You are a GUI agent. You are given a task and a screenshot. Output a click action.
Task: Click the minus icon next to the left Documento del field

---

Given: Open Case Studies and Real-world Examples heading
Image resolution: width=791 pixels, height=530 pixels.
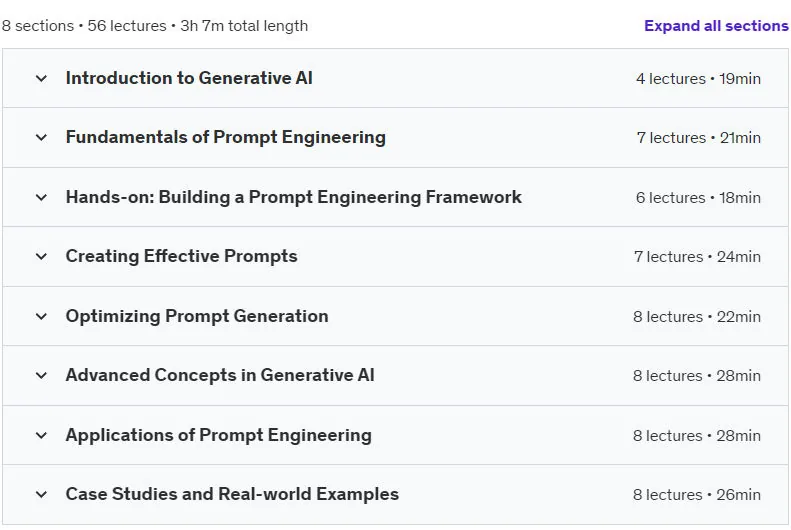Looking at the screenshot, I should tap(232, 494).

* * *

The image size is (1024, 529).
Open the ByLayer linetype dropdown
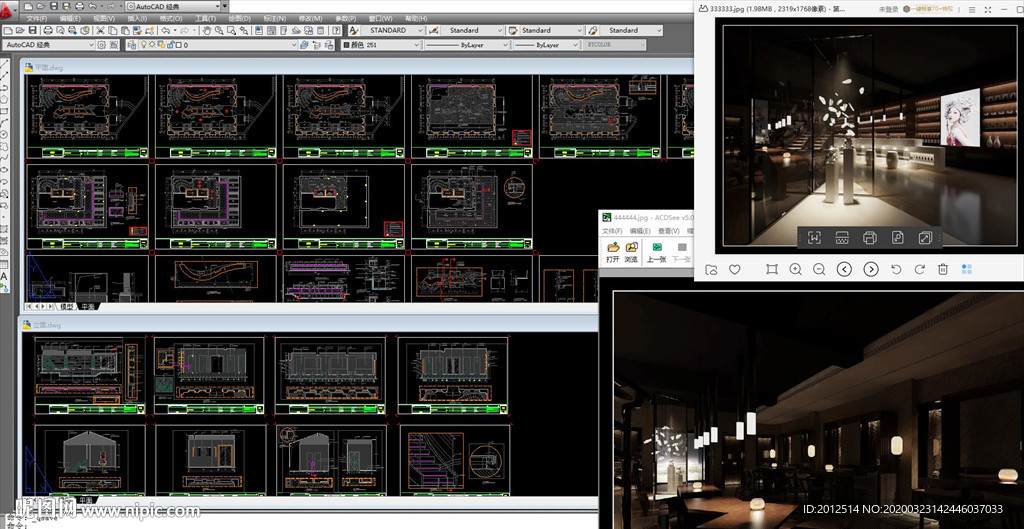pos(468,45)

WORK REQUEST: In the data above, find the line with "You are a GUI" and the line with "Task: Click the". Retype both, plus every line between them, exactly.

WRITTEN ANSWER:
You are a GUI agent. You are given a task and a screenshot. Output a click action.
Task: Click the minus icon next to the left Documento del field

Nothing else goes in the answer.